Violence against Women and Children
Violence against women and children is widely recognized as a serious concern in South Africa: 52, 733 rapes and attempted rapes were reported to the South African police between April 2003 and March 2004 a slight increase from the previous. The South African government has taken important legislative steps to try to combat violence against women, including introducing a new Sexual Offences Bill to remove anomalies from the existing law, which was discussed in Parliament during 2004. Police continue to receive training in handling rape cases. Specialized courts are being established, yet conviction rates remain low. In a country where one quarter of adults are HIV-positive, rape can mean a death sentence. In April 2002, the government pledged to provide rape survivors with post-exposure prophylaxis (PEP)—antiretroviral drugs that can reduce the chances of contracting the virus from an HIV-positive attacker. Government inaction and misinformation by high-level officials as well as administrative delays in dispensing the antiretroviral drugs continues to impede access to this lifesaving program. Children, an estimated 40 percent of rape and attempted rape survivors, are especially harmed by government failure to address their needs.

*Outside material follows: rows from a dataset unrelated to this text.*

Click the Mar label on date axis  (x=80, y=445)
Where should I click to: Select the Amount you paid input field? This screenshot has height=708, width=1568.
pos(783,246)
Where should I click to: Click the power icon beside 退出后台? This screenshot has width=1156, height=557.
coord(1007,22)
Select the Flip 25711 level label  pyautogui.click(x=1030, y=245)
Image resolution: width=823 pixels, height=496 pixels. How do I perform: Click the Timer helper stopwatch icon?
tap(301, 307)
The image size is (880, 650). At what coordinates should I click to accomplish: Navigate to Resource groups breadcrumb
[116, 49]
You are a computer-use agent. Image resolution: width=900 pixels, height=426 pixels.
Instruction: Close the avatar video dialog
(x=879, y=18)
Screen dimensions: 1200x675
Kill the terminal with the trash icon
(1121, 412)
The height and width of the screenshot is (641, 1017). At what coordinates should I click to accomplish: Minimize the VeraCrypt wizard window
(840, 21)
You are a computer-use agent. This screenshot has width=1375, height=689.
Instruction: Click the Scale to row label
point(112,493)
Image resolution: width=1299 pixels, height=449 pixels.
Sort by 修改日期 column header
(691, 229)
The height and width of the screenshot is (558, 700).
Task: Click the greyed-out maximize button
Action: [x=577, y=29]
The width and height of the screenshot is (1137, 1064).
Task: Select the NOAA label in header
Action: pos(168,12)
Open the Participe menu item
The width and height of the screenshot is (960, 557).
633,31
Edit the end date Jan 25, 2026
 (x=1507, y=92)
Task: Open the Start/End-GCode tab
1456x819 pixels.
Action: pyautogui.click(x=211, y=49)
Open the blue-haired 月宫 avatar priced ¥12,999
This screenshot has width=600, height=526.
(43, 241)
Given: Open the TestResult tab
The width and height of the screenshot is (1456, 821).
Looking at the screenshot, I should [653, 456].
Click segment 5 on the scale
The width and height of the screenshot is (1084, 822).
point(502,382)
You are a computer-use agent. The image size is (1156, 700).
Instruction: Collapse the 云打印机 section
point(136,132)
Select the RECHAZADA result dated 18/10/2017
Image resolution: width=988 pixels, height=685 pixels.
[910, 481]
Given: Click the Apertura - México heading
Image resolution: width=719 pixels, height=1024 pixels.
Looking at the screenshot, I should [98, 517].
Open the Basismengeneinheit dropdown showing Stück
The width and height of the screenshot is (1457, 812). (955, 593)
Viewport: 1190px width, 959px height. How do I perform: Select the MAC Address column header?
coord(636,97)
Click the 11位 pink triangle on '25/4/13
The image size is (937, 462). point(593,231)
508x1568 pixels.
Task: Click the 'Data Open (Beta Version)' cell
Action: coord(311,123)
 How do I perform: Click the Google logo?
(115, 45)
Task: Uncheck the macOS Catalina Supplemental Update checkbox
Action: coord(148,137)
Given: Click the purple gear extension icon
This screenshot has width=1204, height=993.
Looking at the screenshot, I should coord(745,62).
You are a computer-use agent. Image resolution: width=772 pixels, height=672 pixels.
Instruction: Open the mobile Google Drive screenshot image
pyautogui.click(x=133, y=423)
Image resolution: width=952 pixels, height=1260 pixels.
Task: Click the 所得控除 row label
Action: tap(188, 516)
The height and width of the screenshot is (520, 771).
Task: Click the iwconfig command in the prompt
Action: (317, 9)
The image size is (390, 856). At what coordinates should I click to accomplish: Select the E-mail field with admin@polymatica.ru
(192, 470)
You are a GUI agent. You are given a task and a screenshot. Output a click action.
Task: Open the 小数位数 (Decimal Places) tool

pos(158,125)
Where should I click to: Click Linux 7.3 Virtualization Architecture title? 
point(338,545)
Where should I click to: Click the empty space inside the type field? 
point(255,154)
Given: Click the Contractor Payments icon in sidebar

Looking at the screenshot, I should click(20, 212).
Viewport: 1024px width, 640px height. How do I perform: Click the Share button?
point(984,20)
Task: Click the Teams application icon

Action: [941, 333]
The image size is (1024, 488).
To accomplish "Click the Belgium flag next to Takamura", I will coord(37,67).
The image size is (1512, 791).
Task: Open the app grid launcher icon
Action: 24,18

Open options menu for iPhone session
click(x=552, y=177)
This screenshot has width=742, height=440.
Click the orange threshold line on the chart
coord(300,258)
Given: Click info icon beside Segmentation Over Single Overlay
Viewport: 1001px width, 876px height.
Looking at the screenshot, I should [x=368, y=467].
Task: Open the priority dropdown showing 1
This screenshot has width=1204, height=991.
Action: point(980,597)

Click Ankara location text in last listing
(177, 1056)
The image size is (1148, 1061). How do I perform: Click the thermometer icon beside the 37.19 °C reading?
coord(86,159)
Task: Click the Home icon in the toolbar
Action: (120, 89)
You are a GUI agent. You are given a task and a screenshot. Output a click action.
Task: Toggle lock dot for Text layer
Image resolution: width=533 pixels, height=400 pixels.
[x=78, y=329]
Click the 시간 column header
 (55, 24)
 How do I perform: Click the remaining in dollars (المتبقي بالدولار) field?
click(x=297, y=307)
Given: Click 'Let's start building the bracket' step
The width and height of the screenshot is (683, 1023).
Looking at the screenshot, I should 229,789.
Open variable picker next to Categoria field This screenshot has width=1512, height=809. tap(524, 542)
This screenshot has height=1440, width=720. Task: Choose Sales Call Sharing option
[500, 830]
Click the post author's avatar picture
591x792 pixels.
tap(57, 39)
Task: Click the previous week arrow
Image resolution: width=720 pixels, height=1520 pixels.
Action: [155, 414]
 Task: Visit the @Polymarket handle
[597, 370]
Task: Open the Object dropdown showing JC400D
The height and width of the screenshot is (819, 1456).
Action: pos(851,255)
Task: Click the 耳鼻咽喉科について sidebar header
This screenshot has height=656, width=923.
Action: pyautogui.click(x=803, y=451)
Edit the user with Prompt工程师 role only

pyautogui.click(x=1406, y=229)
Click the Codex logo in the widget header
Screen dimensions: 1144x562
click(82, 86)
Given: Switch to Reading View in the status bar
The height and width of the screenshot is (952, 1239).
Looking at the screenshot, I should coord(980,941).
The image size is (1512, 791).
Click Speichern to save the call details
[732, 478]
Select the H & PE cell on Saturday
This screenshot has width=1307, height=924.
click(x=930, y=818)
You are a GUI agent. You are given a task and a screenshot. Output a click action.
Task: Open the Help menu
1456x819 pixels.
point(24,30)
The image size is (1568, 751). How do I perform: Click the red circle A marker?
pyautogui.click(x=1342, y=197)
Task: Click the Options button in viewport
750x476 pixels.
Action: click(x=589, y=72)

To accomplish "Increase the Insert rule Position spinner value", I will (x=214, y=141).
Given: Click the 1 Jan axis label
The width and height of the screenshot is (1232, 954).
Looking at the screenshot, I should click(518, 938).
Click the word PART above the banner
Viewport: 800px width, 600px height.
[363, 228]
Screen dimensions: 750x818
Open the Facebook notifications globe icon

Social and Economic Rights
South Africa's economic disparities contribute to human rights concerns. It is estimated that twenty-two million people—roughly half the population, the great majority of them Africans—live in extreme poverty. About a fifth of the South African population receives government financial assistance.
People living in rural areas apparently have particular difficulty in accessing their rights to health care and social services. Regarding education, although access to public schooling for children is widely available and enrollment has increased since 1994, there are wide disparities in schools' resources: about 40 percent of state-run schools—mostly those in rural areas—have no electricity and approximately 30 percent no clean water. Physical access to education in rural areas is of particular concern. Some learners must walk up to thirty kilometers each day to and from school, exposing them to dangers such as sexual violence and contributing to high drop-out rates. The government established a ministerial committee on rural education in May to examine concerns about schooling in rural South Africa.
South Africa's Regional Role
In the promotion of human rights, democracy and peace, South Africa has played a key role in the first year of the Peace and Security Council of the African Union, and is hosting the Pan-African Parliament. South Africa has increased its role in seeking peaceful solutions to conflicts in Africa by providing military personnel in peace support operations, and monitoring and supporting post-conflict reconstruction in the Democratic Republic of Congo and Burundi and conflict resolution in Darfur, Sudan.